Masters Thesis

Exercise for the prevention of falls in older adults: a meta-analysis

Over one-third of adults over the age of 65 experience at least one fall every year. Falls can result in injury, hospitalization, loss of independence, and mortality. Studies examining the effects of exercise on falls are effective in reducing the risk for falls, however they are highly variable in sample, intervention, and study design characteristics. The purpose of this meta-analysis was to provide an updated and comprehensive synthesis of the effects of exercise-based interventions on reducing the risk for falls in older adults. Medline, SPORTDiscus, Cumulative Index to Nursing and Allied Health Literature (CINAHL), and Proquest were systematically searched through June of 2014 for studies targeting adults over the age of 60, included an exercise intervention, included a control or comparison group, reported falls, and was published after 1970 in the English language.

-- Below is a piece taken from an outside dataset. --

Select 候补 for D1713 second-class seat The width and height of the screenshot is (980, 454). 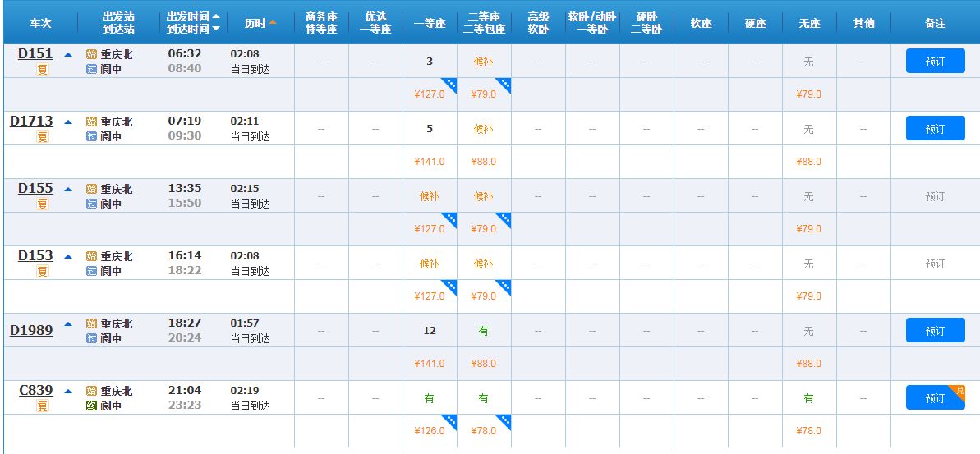click(x=483, y=129)
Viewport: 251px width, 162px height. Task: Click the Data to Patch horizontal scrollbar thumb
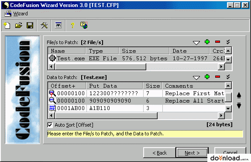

Estimates of risk ratios were pooled across studies using a random-effects model of meta-analysis. 79 studies remained after screening and data extraction (17,863 participants). There was a 21.3% reduction in the risk for falls (RR=0.787 95% CI = 0.73, 0.85, p .001) and significant heterogeneity of variance (Q = 238.86, p .001, I2 = 67.35). This meta-analysis found evidence that exercise only interventions were more effective in reducing the risk for falls in older adults than multifactorial interventions. Future research on fall prevention exercise should incorporate accurate and frequent reporting of falls. Exercise interventions should last at least three months, include challenges to dynamic balance and incorporate strength and resistance, and should be progressive in intensity. Interventions should be structured and include frequent contact with exercise instructors to promote adherence, and include one-on-one instruction whenever possible.